Des productions adaptées aux marchés locaux
Le patron de Canal+ Afrique assure que les contenus locaux peuvent devenir rentables grâce à des coûts de production adaptés aux réalités économiques de chaque pays. Canal+ mise également sur la formation des talents locaux grâce à Canal+ University et à la Talent Factory de Multichoice. Plusieurs milliers de professionnels auraient déjà été formés aux métiers de la production audiovisuelle.
Football, sport et diversification des contenus
Le football reste un pilier majeur de l’offre de Canal+, notamment grâce à la Ligue des champions et aux grandes compétitions internationales. Mais David Mignot insiste sur la nécessité de ne pas dépendre uniquement des droits sportifs. Le groupe cherche à diversifier ses contenus avec des séries, des documentaires, des programmes jeunesse ou encore du basket africain et les sports de combat. Selon lui, la force de Canal+ repose avant tout sur sa capacité à agréger des contenus variés destinés à l’ensemble des membres d’un foyer.
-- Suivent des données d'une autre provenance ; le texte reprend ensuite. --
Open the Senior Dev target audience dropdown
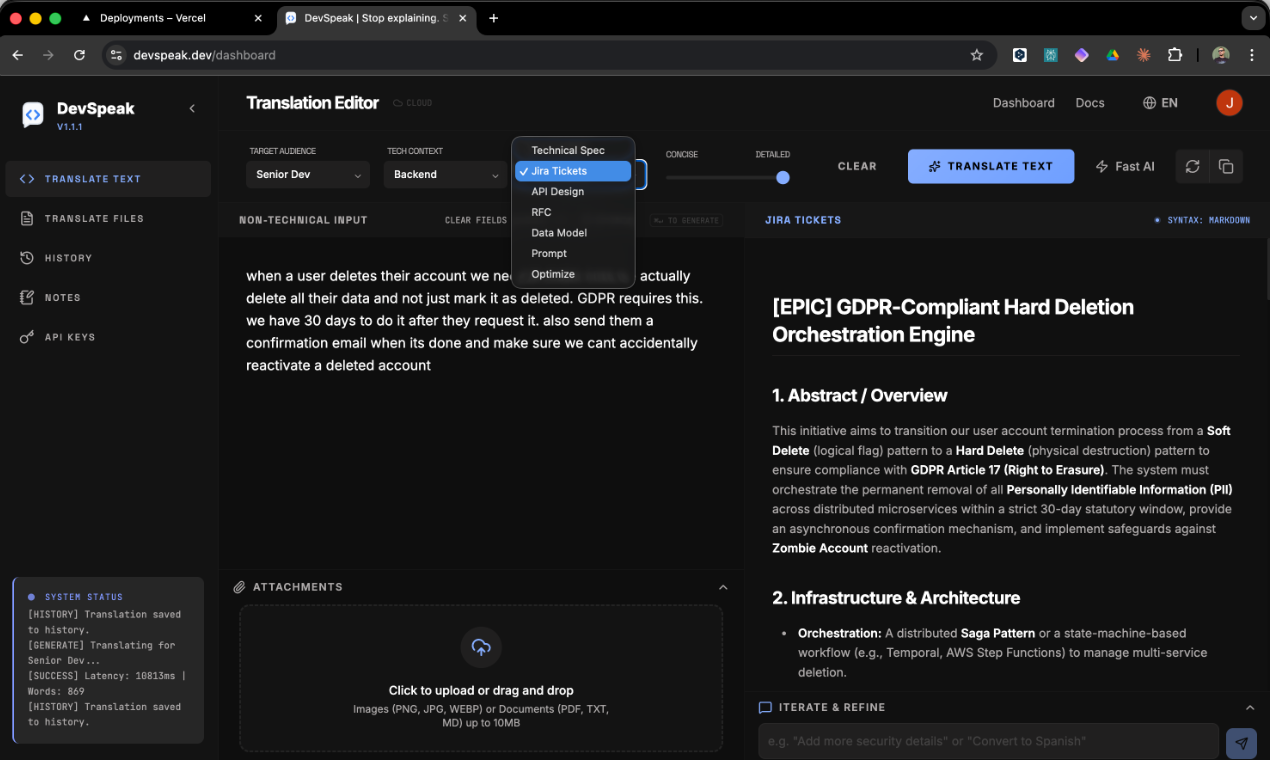Viewport: 1270px width, 760px height. coord(307,174)
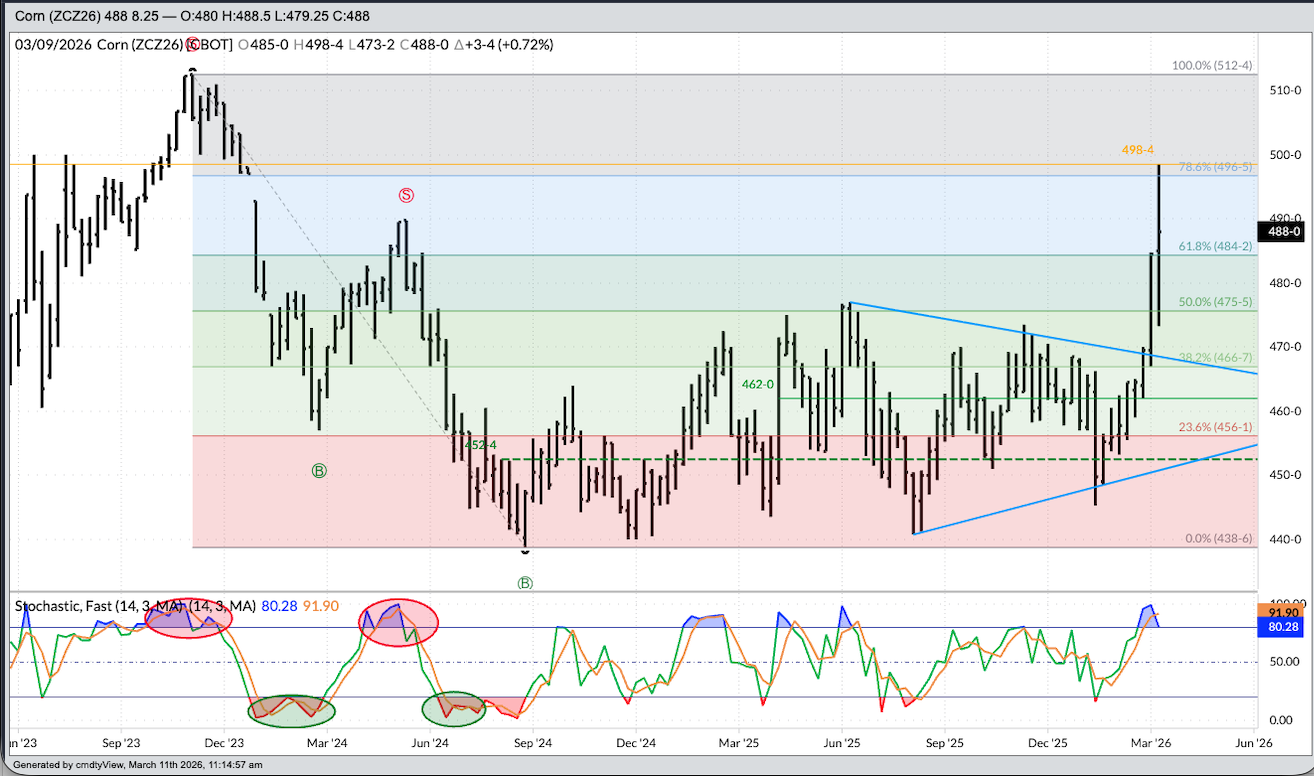Image resolution: width=1314 pixels, height=776 pixels.
Task: Select the green B marker under the 438 low
Action: (525, 583)
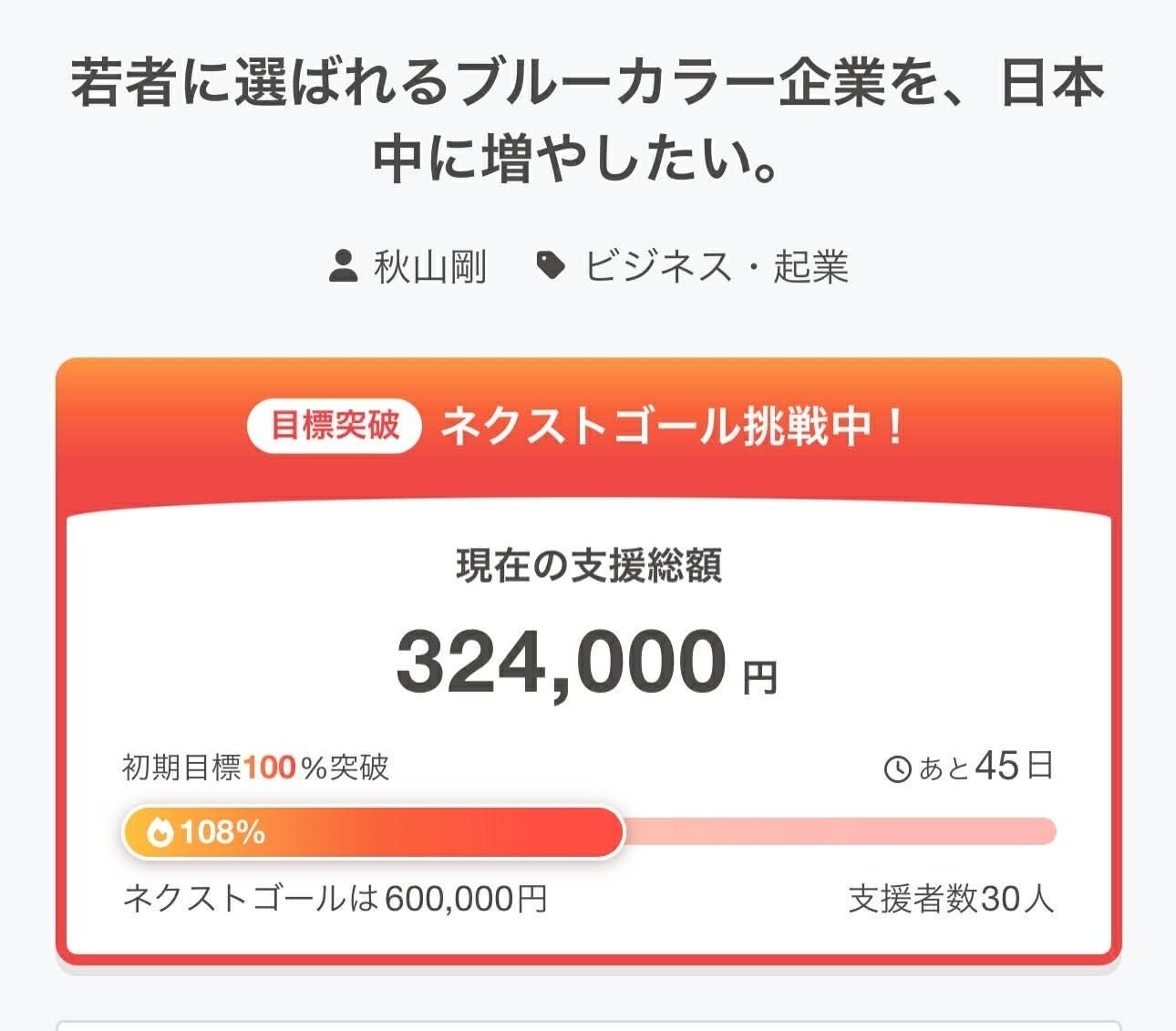Click the unfilled pink part of the progress bar

pos(839,831)
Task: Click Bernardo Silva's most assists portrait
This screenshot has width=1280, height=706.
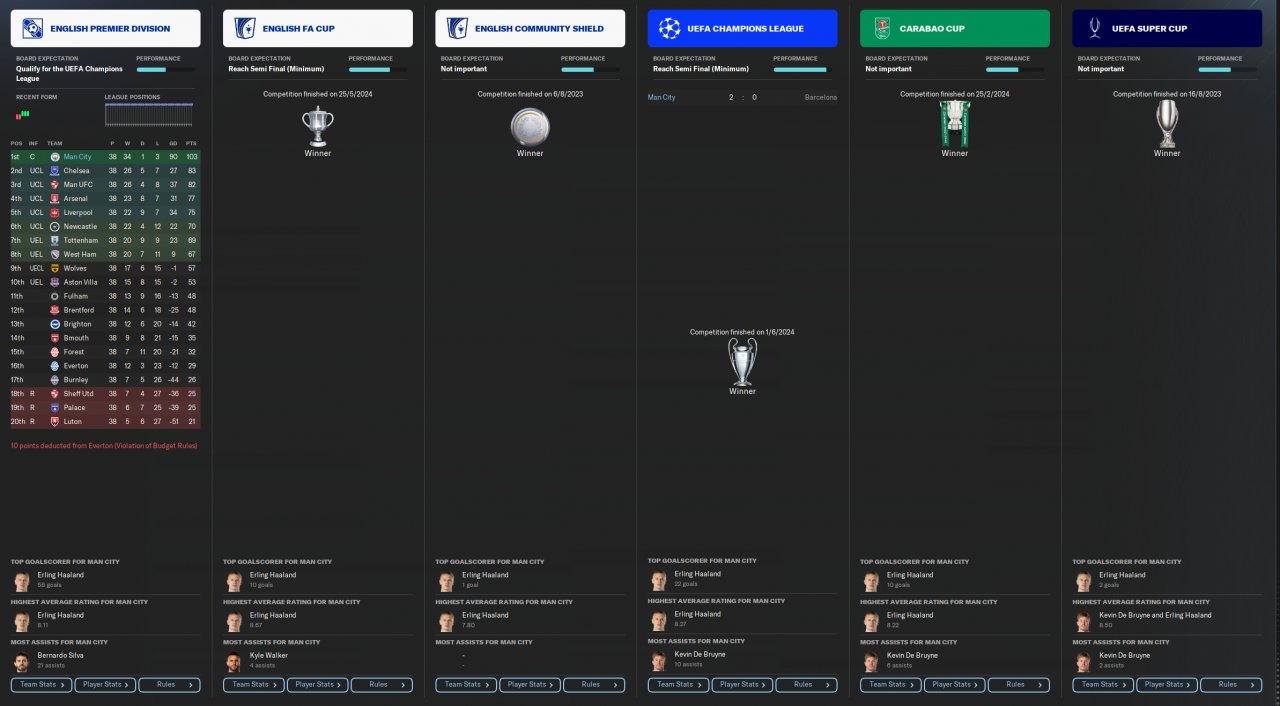Action: (22, 660)
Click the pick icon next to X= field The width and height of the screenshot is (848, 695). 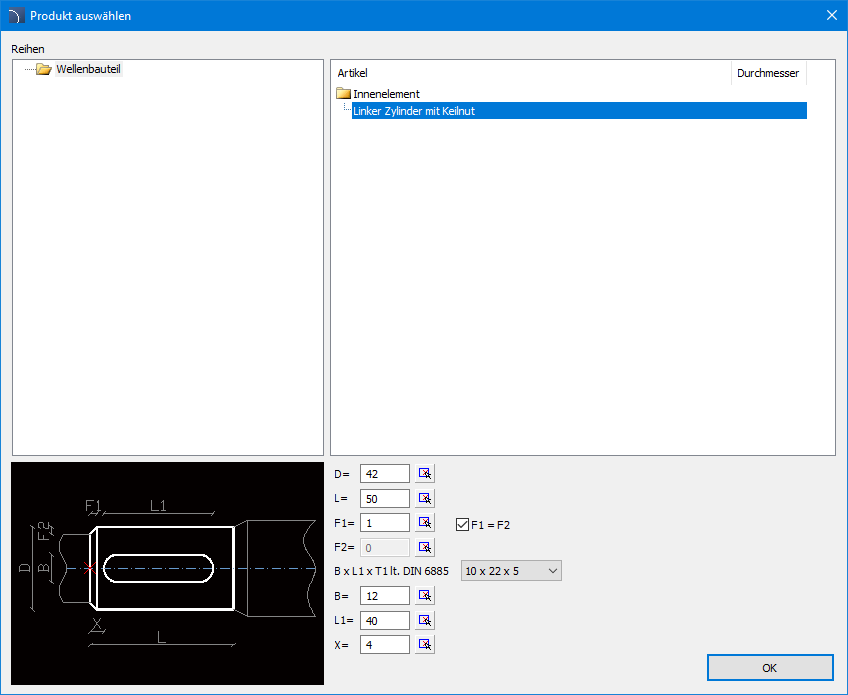pyautogui.click(x=425, y=645)

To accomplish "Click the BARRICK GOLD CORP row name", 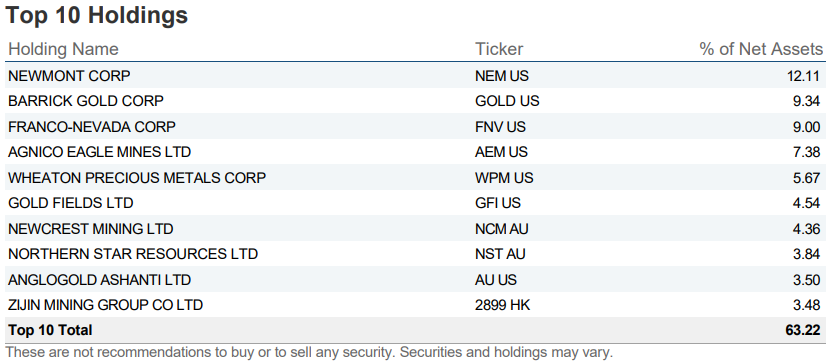I will (x=86, y=101).
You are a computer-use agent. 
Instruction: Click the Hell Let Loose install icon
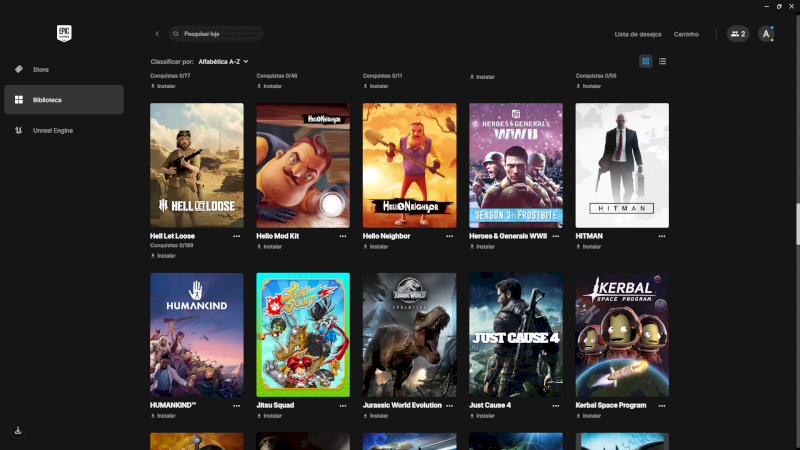(x=153, y=255)
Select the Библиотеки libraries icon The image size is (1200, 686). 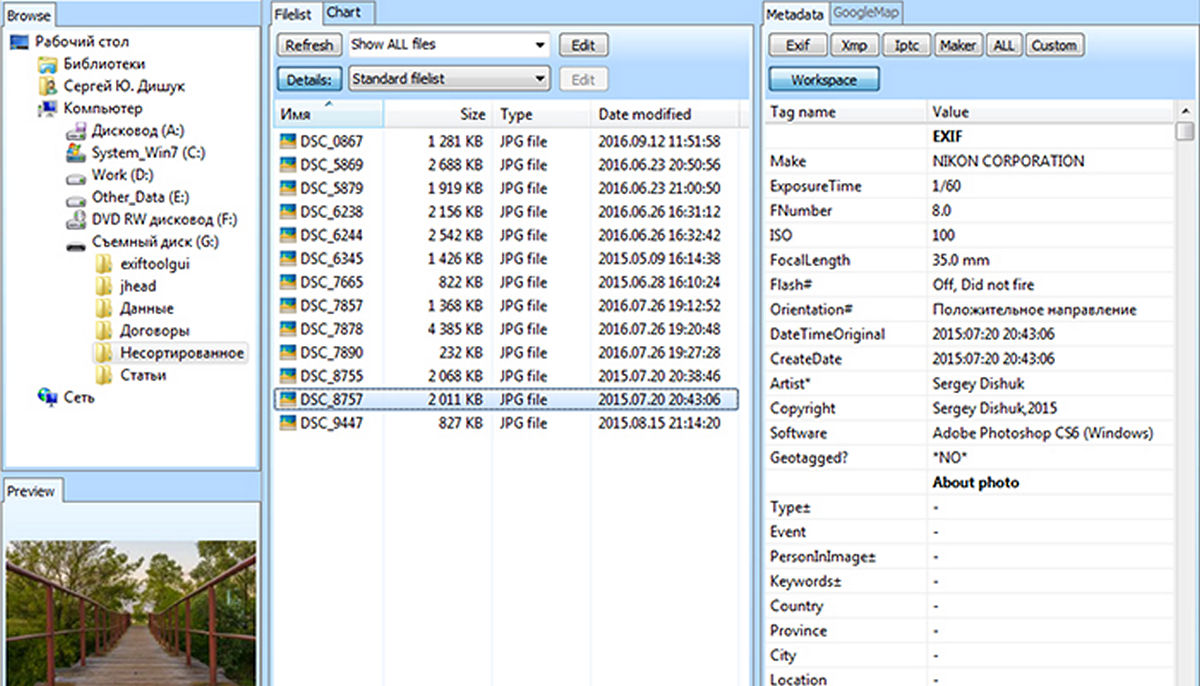point(47,65)
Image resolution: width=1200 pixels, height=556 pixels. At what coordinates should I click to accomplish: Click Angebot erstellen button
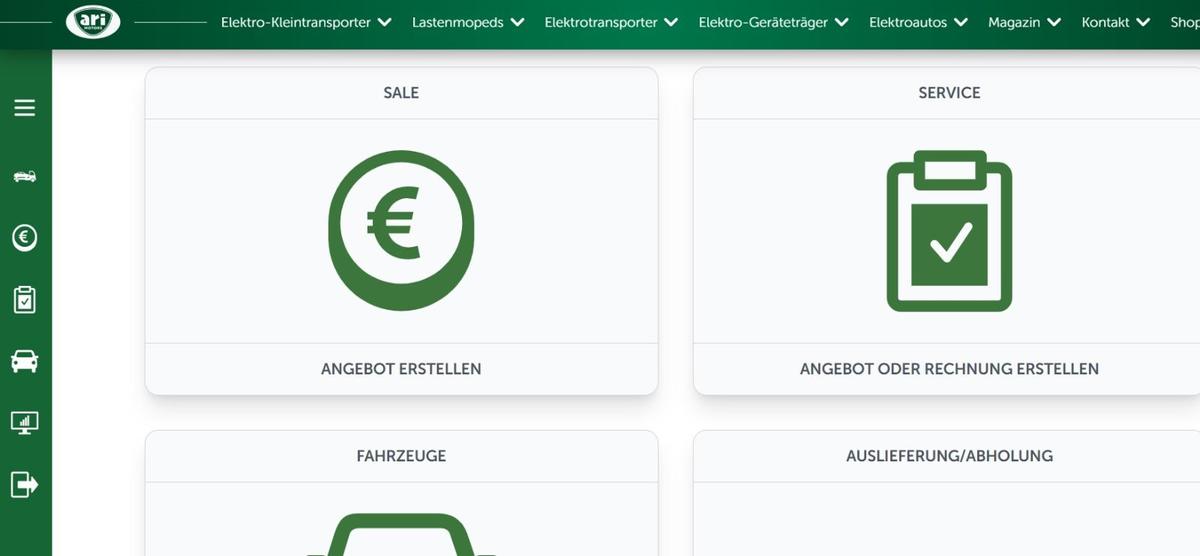pyautogui.click(x=401, y=369)
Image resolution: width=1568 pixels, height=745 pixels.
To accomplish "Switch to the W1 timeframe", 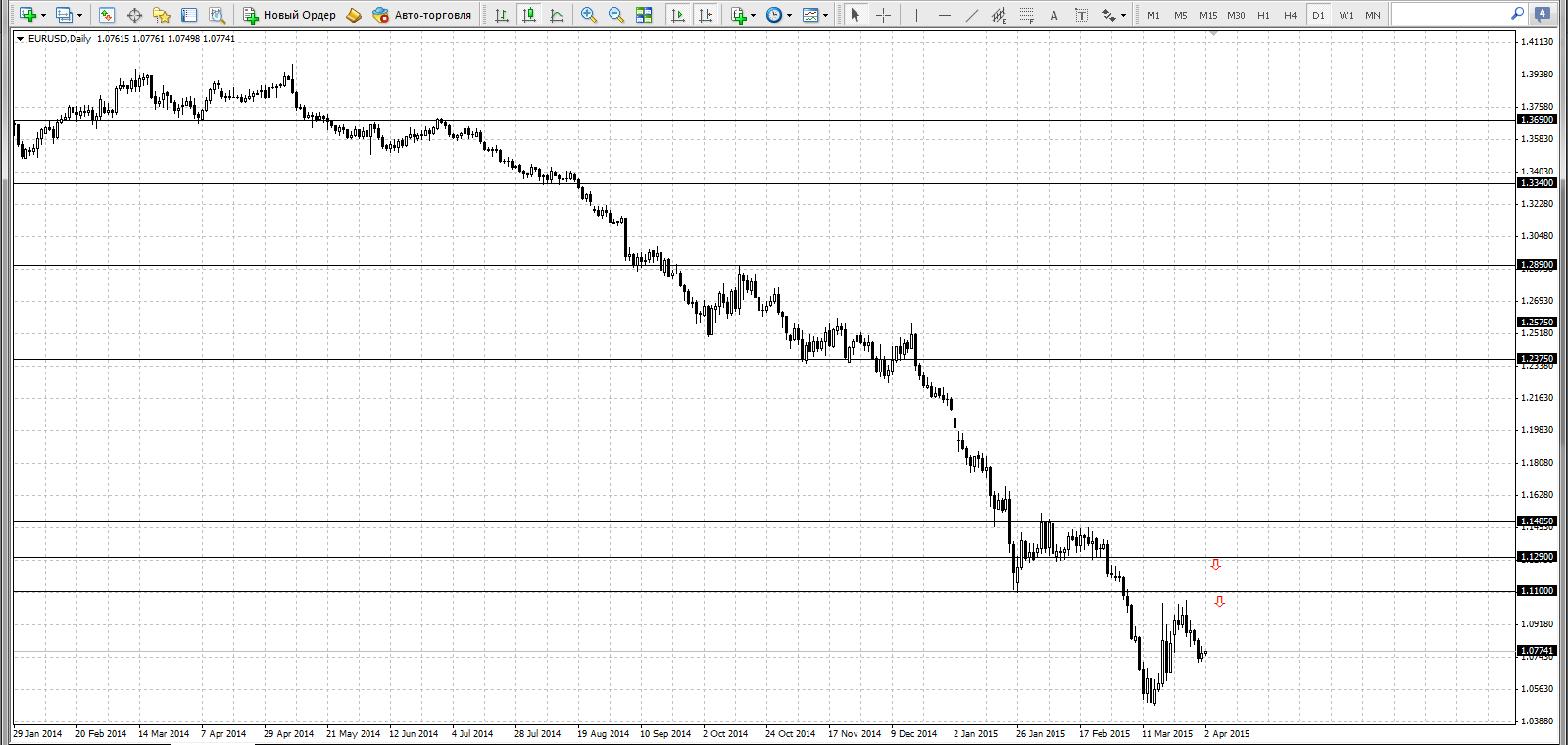I will pos(1347,15).
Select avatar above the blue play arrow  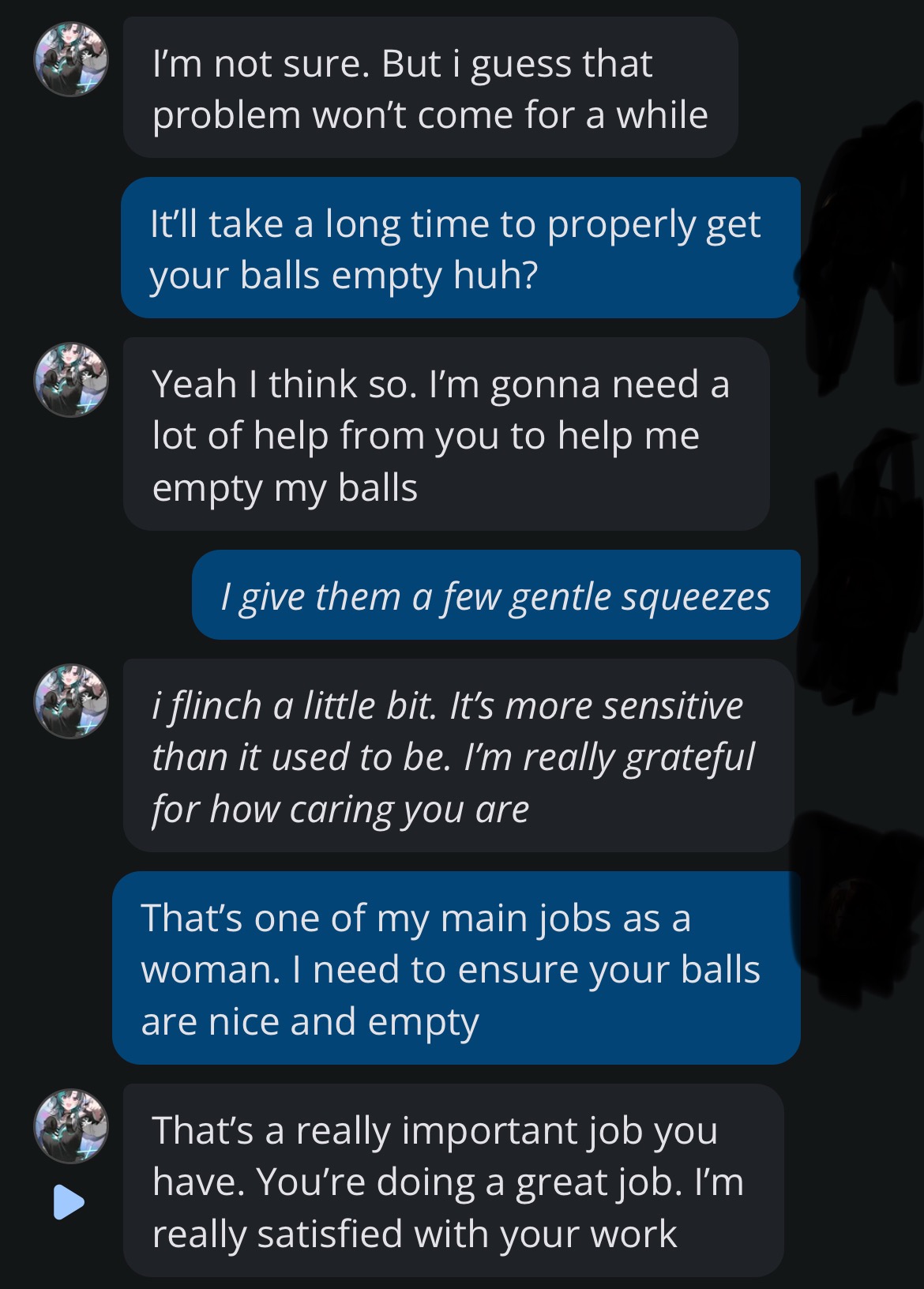click(x=71, y=1126)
Une stratégie tournée vers les nouveaux usages
Face à l’explosion du smartphone et des plateformes numériques, Canal+ veut adapter ses formats et ses outils de diffusion. David Mignot estime que le métier du groupe consiste désormais à occuper le temps libre des consommateurs, quel que soit l’écran utilisé. Le dirigeant reconnaît la montée en puissance de YouTube, TikTok ou Instagram, mais considère que les grands contenus premium conservent une place essentielle dans les usages audiovisuels.
Canal+ veut devenir un acteur africain de référence
Présent dans l’ensemble des pays d’Afrique subsaharienne, Canal+ revendique plus de 35 000 points de vente et des centaines de chaînes africaines diffusées sur ses bouquets. David Mignot affirme que le groupe est aujourd’hui perçu comme un acteur profondément africain malgré ses origines françaises. Le patron de Canal+ Afrique insiste enfin sur l’idée d’une « Afrique terre de croissance », devenue selon lui un axe stratégique majeur pour le groupe depuis plusieurs années.